Yogified

The way of the yogi - returning to a more complete yoga

Yoga can be so much more than just an exercise practice, an add on to our busy, stressful lives.   Living the Yoga, on and off the mat, could go a long way to redressing the imbalances that we are now experiencing as a race of beings.

The more I practice, the more I realise the need to extend my practice of yoga off the strip of mat I use for asana . Yoga asana is great, truly great. There is little that compares to the feelings of wellbeing and satisfaction that a good session of Ashtanga Vinyasa brings on.

And.

Of course, feeling great makes a big difference to the day. It can make a big difference to your being too. Looking good in a fit, strong, glowing body is nice. Self confidence: tick. Discipline: tick. Health potential: tick.

And.

Then I get in my car, burn a few fossil fuels on my way to the supermarket. I buy foods that are chosen for me, grown to a shape and style prescribed for me, from farmers that are so controlled they can only say, "Yes, sir. Please sir. Don't shut me down." I might, even though I can say I "do yoga", put some meat in the basket, but I wont think about how it's been reared.

I might, if it's a very good day, smile at the checkout girl, forgetting that she's trapped by a minimum wage trying to support 3 kids whilst meeting the demands of endless cycles of bills for things she doesn't want or can't remember how to do without. I'll then definitely go to work, because I have to, where I'll sit in front of my VDU in an air conditioned office, while the sun shines on outside and the wind blows. Mid morning my headaches so bad I call the doctor for some pills,   but I don't worry about the medical cocktail I consume everyday since the doctor tells me it's ok, as long as it just doesn't hurt anymore.
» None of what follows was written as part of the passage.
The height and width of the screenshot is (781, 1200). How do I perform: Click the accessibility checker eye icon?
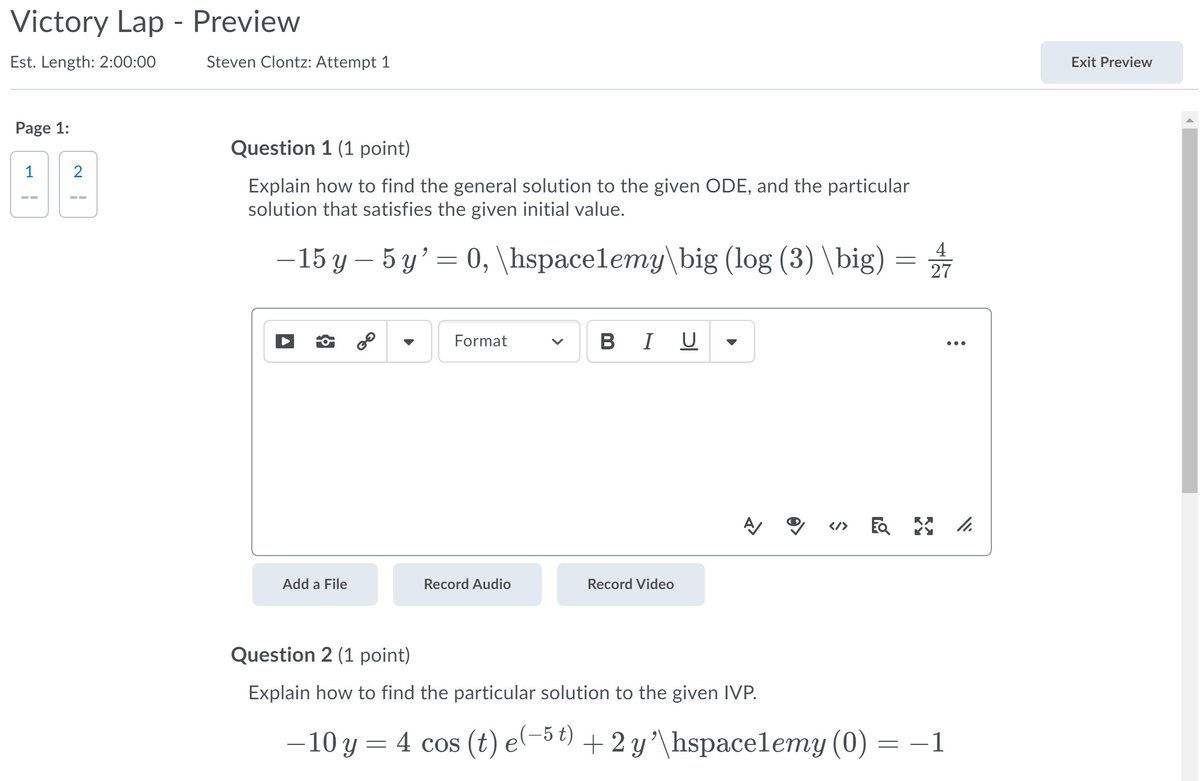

Lunchtime and I might throw a bit of my pre-packaged sandwich to a little sparrow I notice on the bench outside the office, if I'm not still thinking about the new proposal. I wont notice how the sparrows feathers change with the seasons. Or that there used to be so many more sparrows. I might try reading the newspaper, it's full of horror stories about human blindness, killing each other, destroying their environment, multiplying their own suffering... I wonder why I feel depressed afterwards. In the afternoon, I probably won't remember to call my brother because I'm too busy and after the sun sets I'll leave the office.

I'll wonder yet again why I feel so tired. I'll blame the traffic, which is solid all the way home. When I get home, I'm so wound up I'll have a row with my girlfriend/lover/wife then have a beer or 3 to numb out the aches. I'll probably have a quick bath before bed, lying there blaming my girlfriend/lover/wife for being everything she isn't. Then I'll go to bed. Haven't been sleeping too well but never mind. It's yoga on Wednesday night.
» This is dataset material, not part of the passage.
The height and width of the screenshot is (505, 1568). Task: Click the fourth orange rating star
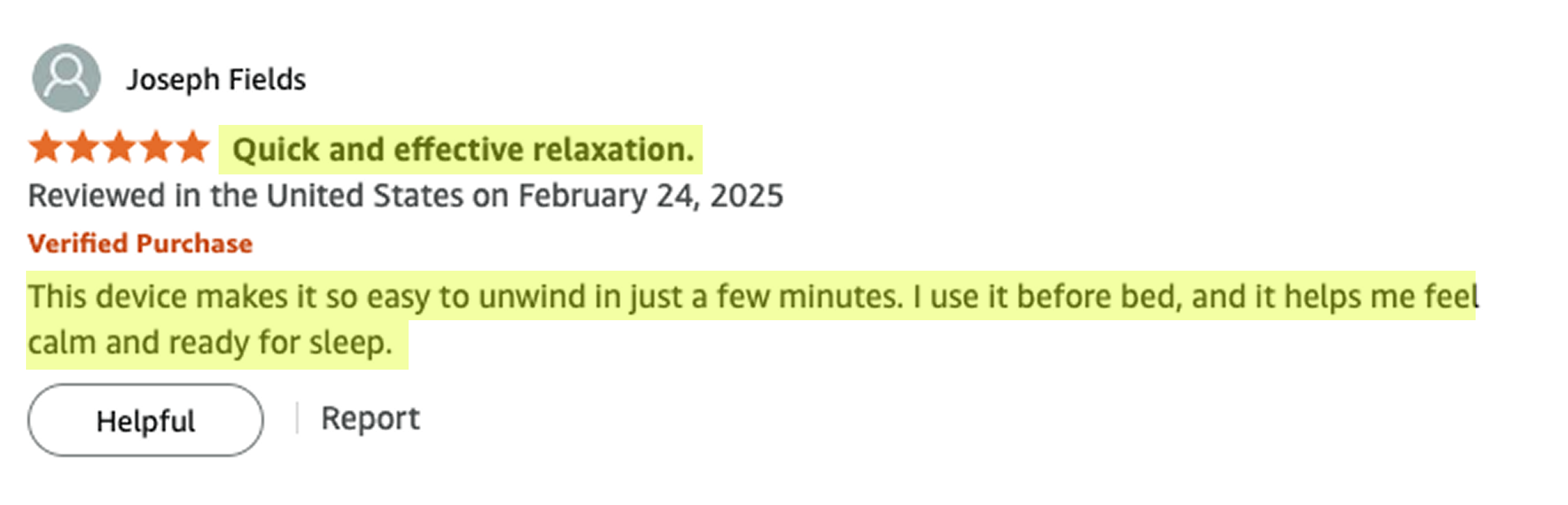point(156,146)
Yikes, scaring myself again.

Yes, the point? The point is that we can have fun. We can open our minds, our beings, our Selves to a different experience. We can change. We can certainly try loving each other a bit more. Or our selves a bit more. More love all over is generally a good thing.

There's lots of tools. One of them is yoga. For a bit at least anyway. There may come a time when you don't need this system either, but whilst you're getting the hang of it why not? It's fun, it pushes the boundaries. It opens your being. It cleans. It brings in more energy. It gives experience. It builds awareness. It helps you see. Especially if you carry it with you off your little plastic mat.
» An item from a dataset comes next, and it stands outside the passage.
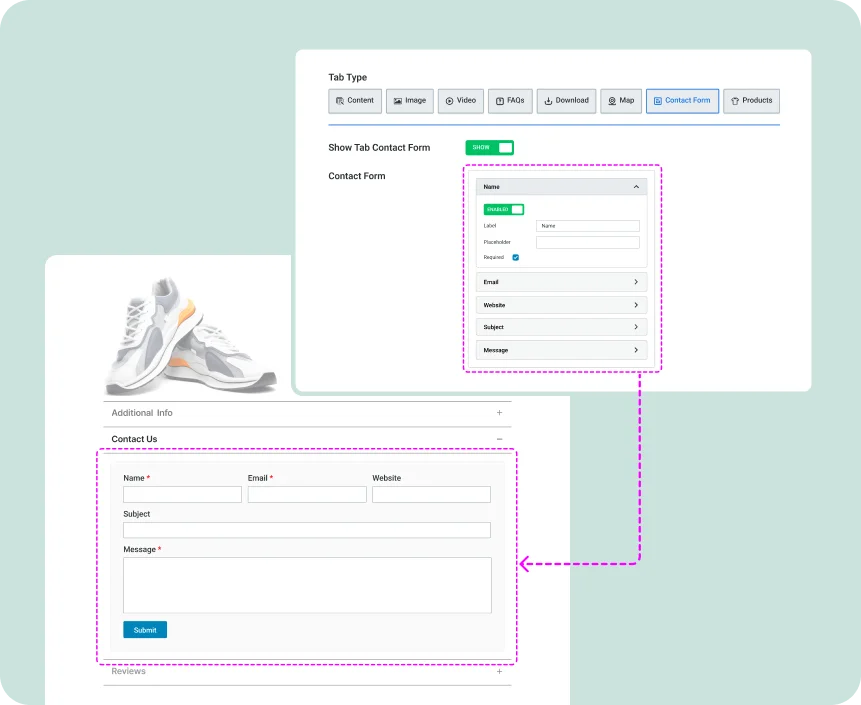This screenshot has height=705, width=861.
Task: Select the Content tab type
Action: point(355,101)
So we're going to the Himalaya. We're gonna do some yoga. We're going to do extreme(ly silly) things like stuff tubes up our noses to get out the grot and vomit water to rebalance the mucous linings. We're gonna eat good food, have good chats, have good silence, sit and look at scenery that is so beautiful it doesn't actually seem real. Maybe we'll discover that actually it's not all that real...

Then let's think about giving up asana: it is after all, only ever 30 years of practice just so I can sit up straight. Maybe then I can be truly Yogified.

As a great Yogi once said, " It's not the body that's stiff, it's the mind."